Trial sequence of the rapid object recognition task in Experiment 1 (slightly adapted for display purposes).


First, three independent raters who were unaware of the experimental conditions evaluated the responses. Raters were instructed to consider responses as correct if they matched a sample solution (generated in a preliminary study where five experimenters had agreed upon a correct name for each object) or a synonym of it, regardless of spelling mistakes. Less precise responses (e.g., “fruit” instead of “apple”) were supposed to be considered as incorrect. If the majority of the raters considered a response as correct it was deemed correct; otherwise it was incorrect.

Experiment 3

EEG setup

We used 32 active electrodes (actiChamp, Brain Products) to record the electroencephalogram (EEG) from the scalp. Electrodes were positioned according to the 10–20 system. Two electrodes placed on the left and right mastoids served as reference and one electrode below the left eye served as an EOG channel. All signals were recorded at a sampling rate of 1000 Hz.


Participants were told that they would see a set of images comprising photographs as well as artificial images generated from photographs, and that superimposed on each of these images an isolated object would be presented in the centre. In the beginning of each trial, a red fixation cross appeared on the screen, indicating that blinking was encouraged at this point. Upon keypress, the fixation cross remained on the screen for another 1000–1300 ms. Then, the background image (either scene, texture, or colour control) and the critical object (either consistent or inconsistent) were presented simultaneously for 2000 ms (see Fig. 8). Participants had been instructed not to move their eyes from the centre of the screen and not to blink during this time.

Figure 8
figure 8

Trial sequence of the ERP experiment (slightly adapted for display purposes).

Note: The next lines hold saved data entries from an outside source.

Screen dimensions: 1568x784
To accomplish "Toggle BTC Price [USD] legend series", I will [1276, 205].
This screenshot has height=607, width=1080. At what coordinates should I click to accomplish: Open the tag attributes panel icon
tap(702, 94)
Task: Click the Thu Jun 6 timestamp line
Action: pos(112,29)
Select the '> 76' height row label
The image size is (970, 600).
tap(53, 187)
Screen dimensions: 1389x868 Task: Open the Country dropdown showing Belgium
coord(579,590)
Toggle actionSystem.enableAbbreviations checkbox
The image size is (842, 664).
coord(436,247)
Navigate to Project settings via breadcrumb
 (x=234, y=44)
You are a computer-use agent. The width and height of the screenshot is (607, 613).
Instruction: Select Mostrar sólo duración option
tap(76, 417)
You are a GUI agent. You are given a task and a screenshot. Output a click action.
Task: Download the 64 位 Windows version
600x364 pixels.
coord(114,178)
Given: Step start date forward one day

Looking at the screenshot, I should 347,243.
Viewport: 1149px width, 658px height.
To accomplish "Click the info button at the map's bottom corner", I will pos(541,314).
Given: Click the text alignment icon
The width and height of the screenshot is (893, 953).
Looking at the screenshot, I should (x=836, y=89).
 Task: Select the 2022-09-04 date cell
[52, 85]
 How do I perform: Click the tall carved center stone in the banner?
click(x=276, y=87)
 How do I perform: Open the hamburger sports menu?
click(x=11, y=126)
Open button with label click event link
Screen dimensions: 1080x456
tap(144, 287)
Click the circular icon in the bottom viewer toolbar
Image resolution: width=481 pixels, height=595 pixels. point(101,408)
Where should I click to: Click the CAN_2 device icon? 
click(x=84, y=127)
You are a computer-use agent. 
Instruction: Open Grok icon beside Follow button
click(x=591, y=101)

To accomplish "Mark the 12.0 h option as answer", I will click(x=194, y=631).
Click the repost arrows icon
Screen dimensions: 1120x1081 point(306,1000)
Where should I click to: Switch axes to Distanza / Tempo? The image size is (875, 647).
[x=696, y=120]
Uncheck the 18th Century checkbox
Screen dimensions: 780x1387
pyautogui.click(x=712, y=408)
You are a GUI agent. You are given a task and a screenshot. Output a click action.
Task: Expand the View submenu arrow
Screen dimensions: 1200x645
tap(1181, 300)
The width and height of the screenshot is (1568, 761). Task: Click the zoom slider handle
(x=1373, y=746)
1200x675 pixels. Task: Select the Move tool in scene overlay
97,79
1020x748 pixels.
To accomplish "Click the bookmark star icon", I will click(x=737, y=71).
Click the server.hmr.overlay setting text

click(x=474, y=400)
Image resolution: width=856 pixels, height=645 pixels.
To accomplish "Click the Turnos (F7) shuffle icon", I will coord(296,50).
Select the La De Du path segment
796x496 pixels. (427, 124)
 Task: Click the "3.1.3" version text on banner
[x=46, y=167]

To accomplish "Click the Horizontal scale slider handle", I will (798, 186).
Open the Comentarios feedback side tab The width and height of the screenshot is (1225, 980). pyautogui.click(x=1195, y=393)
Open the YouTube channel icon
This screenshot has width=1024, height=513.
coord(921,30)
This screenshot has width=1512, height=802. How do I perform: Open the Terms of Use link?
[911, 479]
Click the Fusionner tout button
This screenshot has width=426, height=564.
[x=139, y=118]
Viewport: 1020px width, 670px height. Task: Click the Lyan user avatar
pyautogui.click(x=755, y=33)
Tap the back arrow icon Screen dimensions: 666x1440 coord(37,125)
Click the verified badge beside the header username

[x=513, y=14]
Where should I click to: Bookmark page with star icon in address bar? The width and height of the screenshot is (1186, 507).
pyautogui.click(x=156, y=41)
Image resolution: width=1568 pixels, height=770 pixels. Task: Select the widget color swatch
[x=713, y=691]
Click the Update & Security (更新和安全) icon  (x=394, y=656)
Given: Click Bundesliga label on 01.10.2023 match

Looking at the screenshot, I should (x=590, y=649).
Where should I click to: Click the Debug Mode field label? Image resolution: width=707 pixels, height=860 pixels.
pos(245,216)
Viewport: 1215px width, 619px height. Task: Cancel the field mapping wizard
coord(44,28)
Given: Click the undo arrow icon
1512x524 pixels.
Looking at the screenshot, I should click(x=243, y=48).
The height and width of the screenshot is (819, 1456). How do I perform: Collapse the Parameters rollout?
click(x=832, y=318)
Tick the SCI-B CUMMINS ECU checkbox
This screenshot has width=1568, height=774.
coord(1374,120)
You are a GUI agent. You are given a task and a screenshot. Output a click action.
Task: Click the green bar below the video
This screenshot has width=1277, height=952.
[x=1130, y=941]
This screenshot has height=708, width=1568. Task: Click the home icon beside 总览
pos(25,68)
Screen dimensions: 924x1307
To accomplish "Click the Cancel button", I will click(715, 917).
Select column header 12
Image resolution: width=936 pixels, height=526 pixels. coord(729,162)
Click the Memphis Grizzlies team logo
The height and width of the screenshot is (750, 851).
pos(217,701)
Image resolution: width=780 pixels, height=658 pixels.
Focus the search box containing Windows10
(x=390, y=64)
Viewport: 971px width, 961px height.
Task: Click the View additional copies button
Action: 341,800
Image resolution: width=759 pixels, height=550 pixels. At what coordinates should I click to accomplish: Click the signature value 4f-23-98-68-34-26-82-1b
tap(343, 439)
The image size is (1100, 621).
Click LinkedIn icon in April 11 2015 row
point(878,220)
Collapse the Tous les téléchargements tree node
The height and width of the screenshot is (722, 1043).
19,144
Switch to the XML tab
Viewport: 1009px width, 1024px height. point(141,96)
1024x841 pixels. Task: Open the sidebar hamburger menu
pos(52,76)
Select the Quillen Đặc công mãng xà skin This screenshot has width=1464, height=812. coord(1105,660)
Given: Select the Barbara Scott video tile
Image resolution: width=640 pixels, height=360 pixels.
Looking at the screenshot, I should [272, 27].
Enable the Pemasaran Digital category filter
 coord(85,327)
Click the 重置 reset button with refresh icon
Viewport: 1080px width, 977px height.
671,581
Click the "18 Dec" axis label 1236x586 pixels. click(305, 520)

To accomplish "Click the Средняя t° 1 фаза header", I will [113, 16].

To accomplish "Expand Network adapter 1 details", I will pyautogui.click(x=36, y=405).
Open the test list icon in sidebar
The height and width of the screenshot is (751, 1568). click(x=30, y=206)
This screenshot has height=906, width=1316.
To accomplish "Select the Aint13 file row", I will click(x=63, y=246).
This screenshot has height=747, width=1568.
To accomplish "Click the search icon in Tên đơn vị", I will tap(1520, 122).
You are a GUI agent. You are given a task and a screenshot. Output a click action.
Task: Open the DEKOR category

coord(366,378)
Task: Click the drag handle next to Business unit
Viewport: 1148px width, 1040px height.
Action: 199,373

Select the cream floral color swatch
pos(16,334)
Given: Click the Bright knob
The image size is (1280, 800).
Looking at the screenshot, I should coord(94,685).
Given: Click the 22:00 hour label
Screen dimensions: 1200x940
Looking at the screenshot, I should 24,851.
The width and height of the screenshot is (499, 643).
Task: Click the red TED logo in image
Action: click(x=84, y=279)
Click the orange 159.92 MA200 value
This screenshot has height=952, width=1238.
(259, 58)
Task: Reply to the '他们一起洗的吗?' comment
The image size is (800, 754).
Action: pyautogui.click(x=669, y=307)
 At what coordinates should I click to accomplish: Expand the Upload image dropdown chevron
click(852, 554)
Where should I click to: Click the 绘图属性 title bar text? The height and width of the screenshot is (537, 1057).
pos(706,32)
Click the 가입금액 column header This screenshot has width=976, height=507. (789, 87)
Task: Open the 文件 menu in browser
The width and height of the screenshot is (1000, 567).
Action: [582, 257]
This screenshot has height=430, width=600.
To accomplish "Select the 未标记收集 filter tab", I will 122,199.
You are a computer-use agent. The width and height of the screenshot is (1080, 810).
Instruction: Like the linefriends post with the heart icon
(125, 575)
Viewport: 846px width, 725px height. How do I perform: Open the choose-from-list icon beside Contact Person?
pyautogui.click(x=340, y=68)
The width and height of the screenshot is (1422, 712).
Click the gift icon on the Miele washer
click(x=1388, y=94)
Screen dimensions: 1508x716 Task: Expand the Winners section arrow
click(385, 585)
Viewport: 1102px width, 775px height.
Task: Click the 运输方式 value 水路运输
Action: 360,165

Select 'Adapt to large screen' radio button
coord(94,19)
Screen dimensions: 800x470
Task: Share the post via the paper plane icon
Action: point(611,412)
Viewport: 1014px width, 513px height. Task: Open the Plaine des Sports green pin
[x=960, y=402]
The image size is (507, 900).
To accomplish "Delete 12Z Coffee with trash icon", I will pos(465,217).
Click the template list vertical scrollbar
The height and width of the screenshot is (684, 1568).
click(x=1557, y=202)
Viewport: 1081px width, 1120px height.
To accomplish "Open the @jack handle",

Then, while a green fixation cross was presented for 2000 ms (immediately after the object-background presentation), participants were instructed to press a key if they had seen an exact repetition (i.e., a certain object appearing for the second time on a certain background image) but not when they spotted a novel combination of scene and object or a lure (either the same object presented again but on a different background image or the same background presented again but paired with a different object). If the key was pressed, participants received feedback on whether the response was a hit or a false alarm. All backgrounds and objects that were included in the Repetition Detection Task (16 exact repetitions, 8 lures) were collected in addition to the main stimulus set.


Bad channels, as judged by visual inspection, were interpolated (this never amounted to more than five electrodes per participant). EEG signals were band-pass filtered at 0.1–112.5 Hz and notch filtered at 50 Hz offline. 1200 ms epochs were then extracted, time locked to stimulus onset (−200 ms to 1000 ms) and baseline corrected by subtracting the mean voltage in the 200 ms prior to stimulus onset. Epochs that were part of the Repetition Detection Task or were falsely reported as repetitions (M = 1.17%, min = 0%, max = 3.97% of experimental epochs) were excluded from analysis. Moreover, experimental epochs containing artefacts such as eye blinks or eye movements were rejected with a semi-automatic procedure42,43: Firstly, epochs in which the signal exceeded a certain threshold, which was tailored to each participant’s data (see Supplementary Table S1), at any channel, were removed. Secondly, epochs in which the maximum peak-to-peak voltage in a moving window of 200 ms, which slid across the epochs in steps of 50 ms, exceeded a certain treshold (Supplementary Table S1) at any channel were removed. In total, 9.32% of all included epochs were rejected (min = 1%, max = 20%; the percentage of rejections was not significantly different across conditions, F(3.59, 82.57) = 1.27, p = 0.289; Greenhouse-Geisser correction was applied). Remaining epochs were submitted to a LMM. For display purposes, the data was aggregated into an average waveform per participant, per condition, low-pass filtered at 30 Hz, and subsequently grand-averaged per condition.